Hacker News new | past | comments | ask | show | jobs | submit login
“Bush Hid the Facts” (wikipedia.org)
206 points by pizza 5 months ago | hide | past | favorite | 33 comments

I find the original post documenting the bug fairly entertaining.


Somebody immediately saying it's an encoding error accompanied by several people "troubleshooting" by copy and pasting the resulting text to other programs, and ending off with someone three years later posting in all caps asking for help with a completely unrelated problem.

"As of Windows Vista, Notepad has been modified to use a different detection algorithm that does not exhibit the bug, but IsTextUnicode remains unchanged in the operating system, so any other tools that use the function are still affected."

I find this line astonishing. I was hoping there would be more to this story than "we fixed Notepad and left OS function broken" but after following the reference it seems they just didn't think it worth fixing.

The alternative is ‘my application could open this string just fine, and now it can’t anymore’. You can’t do heuristics without allowing mistakes and on the Windows platform backwards compatibility is considered very important.

I appreciate the responsibility for maintaining backward compatibility, but I got a different vibe from that blog post.


or they took the linus approach of "don't break user space" and force every one else to fix their code because they fixed their code.

I'm glad UTF16 is (albeit slowly) going the way of the dodo by becoming just an internal representation for a few older toolkits and programming languages.

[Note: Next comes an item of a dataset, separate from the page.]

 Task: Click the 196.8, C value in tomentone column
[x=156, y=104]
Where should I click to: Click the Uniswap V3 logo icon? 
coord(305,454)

It was incredibly nonsensical how inconvenient it was compared to UTF8. At least in UTF8 you can't do the extremely wrong assumption that 1 (w)char == 1 character, or rather, you can do that but it will explode on your hands way sooner than with UTF16.

Even though, I must say that the fact that now Windows puts a useless BOM at the beginning of every file is very annoying.

UTF16 was an extension of the original "obvious" Unicode encoding, back when Unicode started and was defined as fitting the world's languages into a 16-bit spec (what is now the Basic Multilingual Plane). UTF16 allowed (most) older UCS2 documents to be upgraded for free to UTF16, much the way that ASCII documents are also valid UTF8.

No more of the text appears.